Records supplied section start
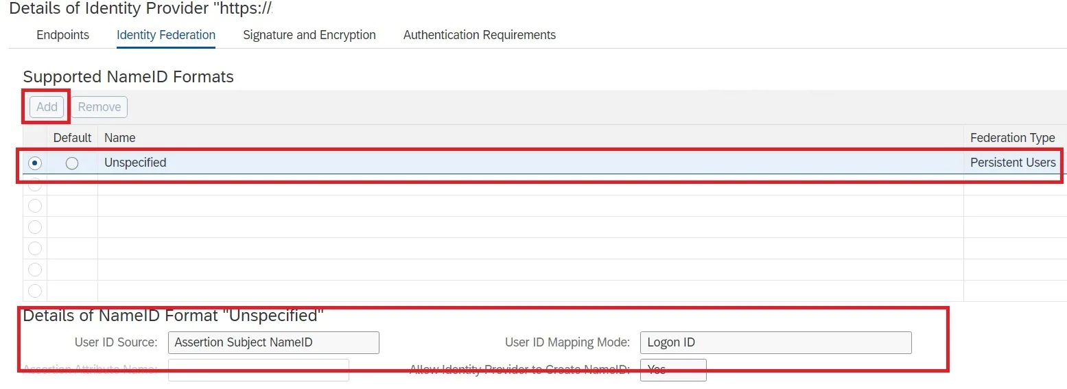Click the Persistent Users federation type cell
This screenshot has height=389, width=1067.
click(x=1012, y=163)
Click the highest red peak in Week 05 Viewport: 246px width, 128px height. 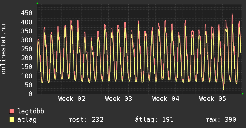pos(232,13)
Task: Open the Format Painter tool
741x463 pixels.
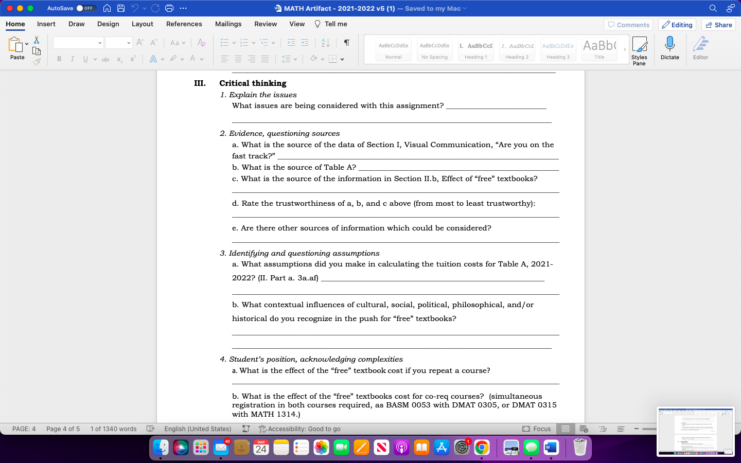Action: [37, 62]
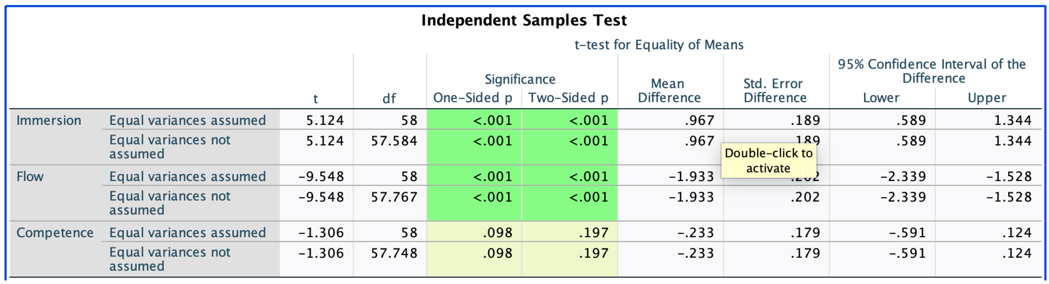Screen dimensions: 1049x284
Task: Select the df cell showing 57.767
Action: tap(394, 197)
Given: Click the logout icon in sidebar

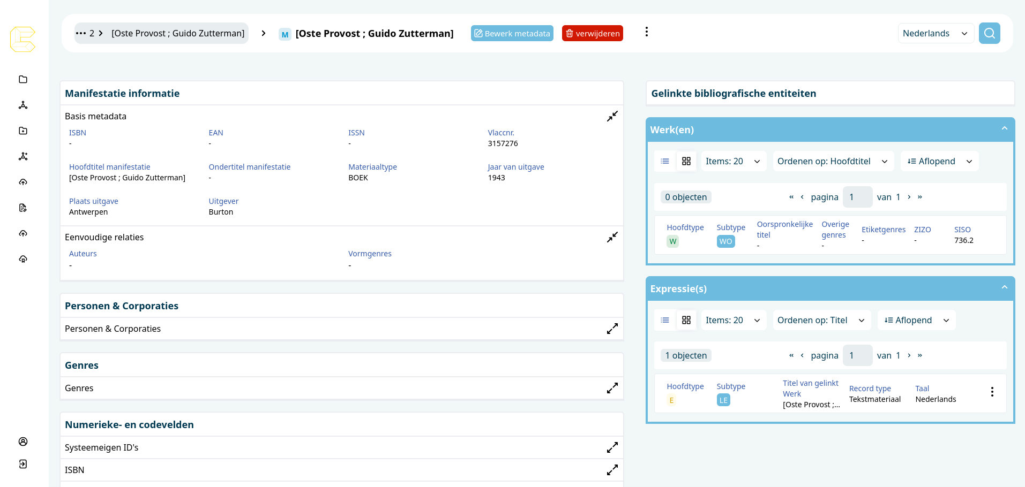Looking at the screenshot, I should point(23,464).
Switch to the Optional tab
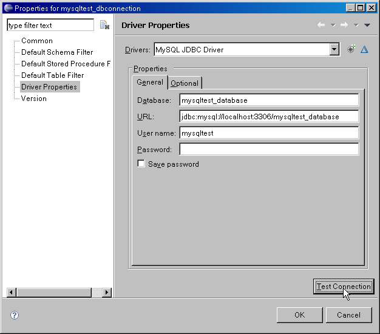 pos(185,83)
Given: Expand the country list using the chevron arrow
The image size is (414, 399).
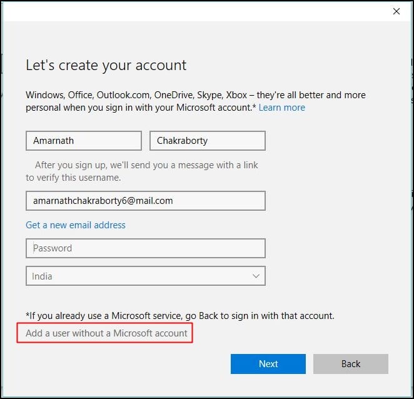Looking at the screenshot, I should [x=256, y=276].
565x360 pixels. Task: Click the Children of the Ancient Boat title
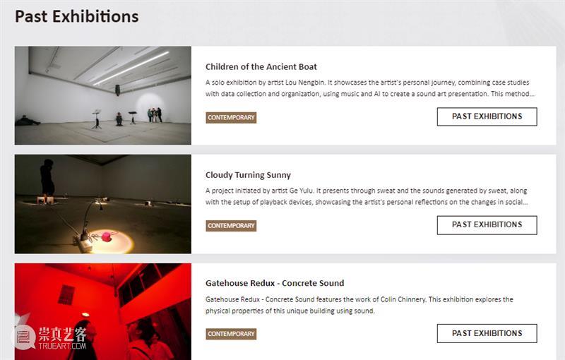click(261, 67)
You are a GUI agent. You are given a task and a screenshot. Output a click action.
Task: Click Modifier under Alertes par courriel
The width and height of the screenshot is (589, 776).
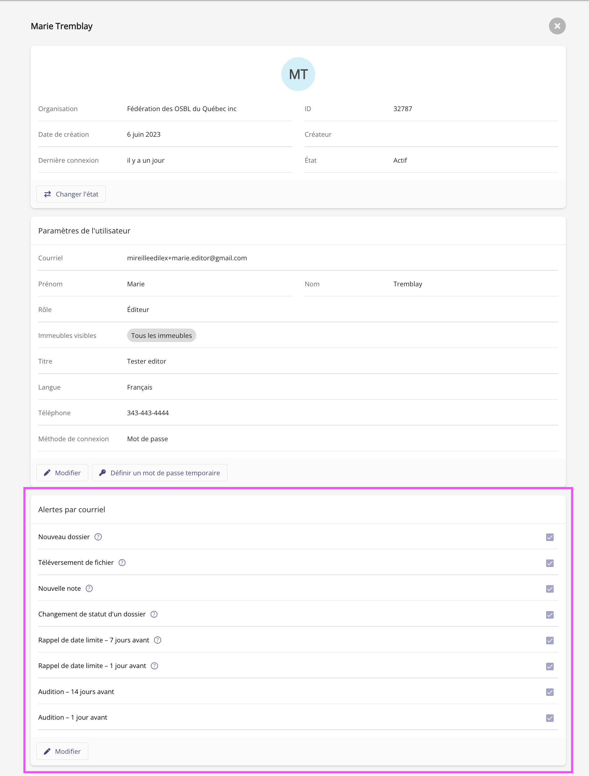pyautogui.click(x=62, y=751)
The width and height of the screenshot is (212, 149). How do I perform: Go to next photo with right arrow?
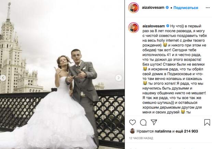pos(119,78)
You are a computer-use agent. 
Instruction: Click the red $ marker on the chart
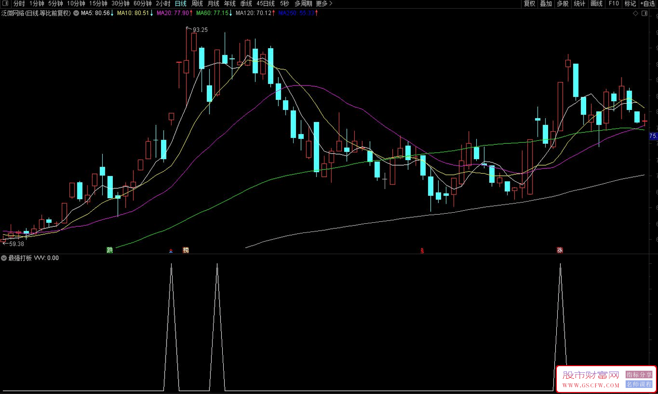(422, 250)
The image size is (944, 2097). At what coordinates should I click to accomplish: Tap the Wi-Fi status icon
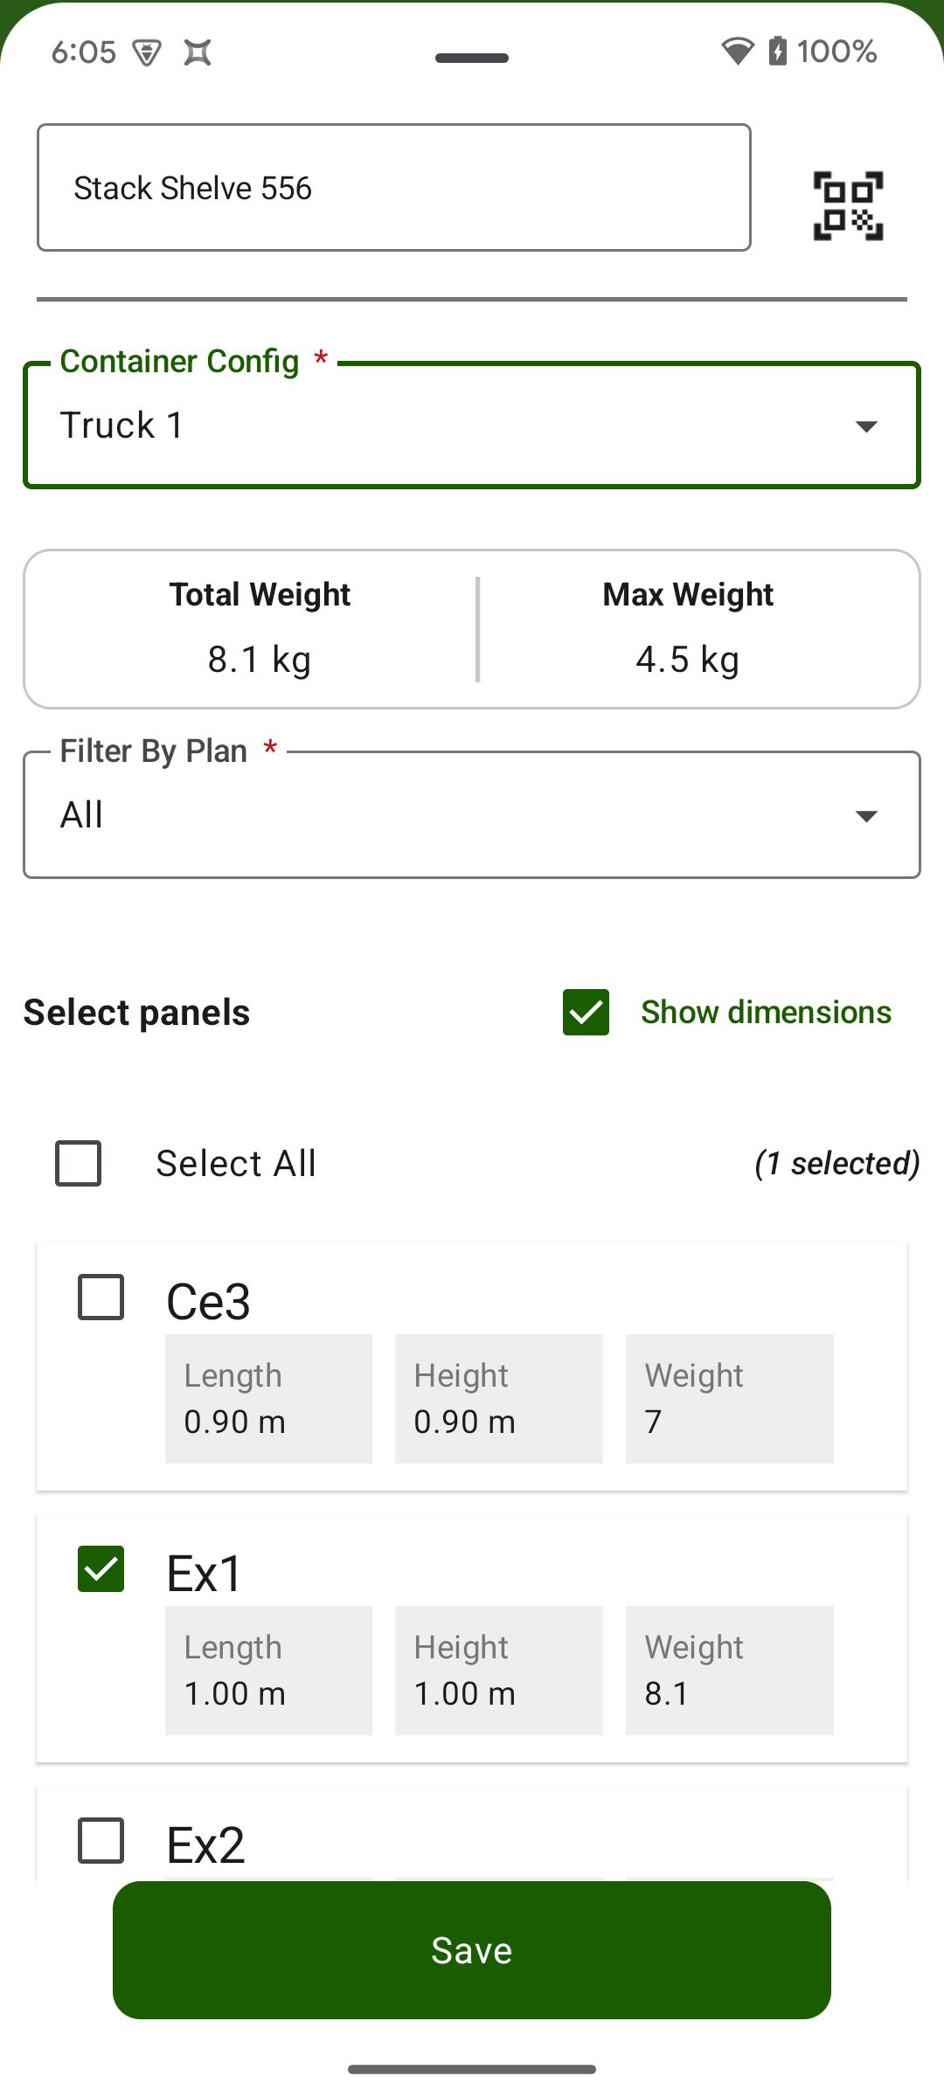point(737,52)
Records supplied section end
**Exercise**: Find the word "agent" in the records and pull out each line that has it.

**Answer for the task**:
You are a GUI agent. You are given a task and a screenshot. Output a click action.
You are a computer-use agent. 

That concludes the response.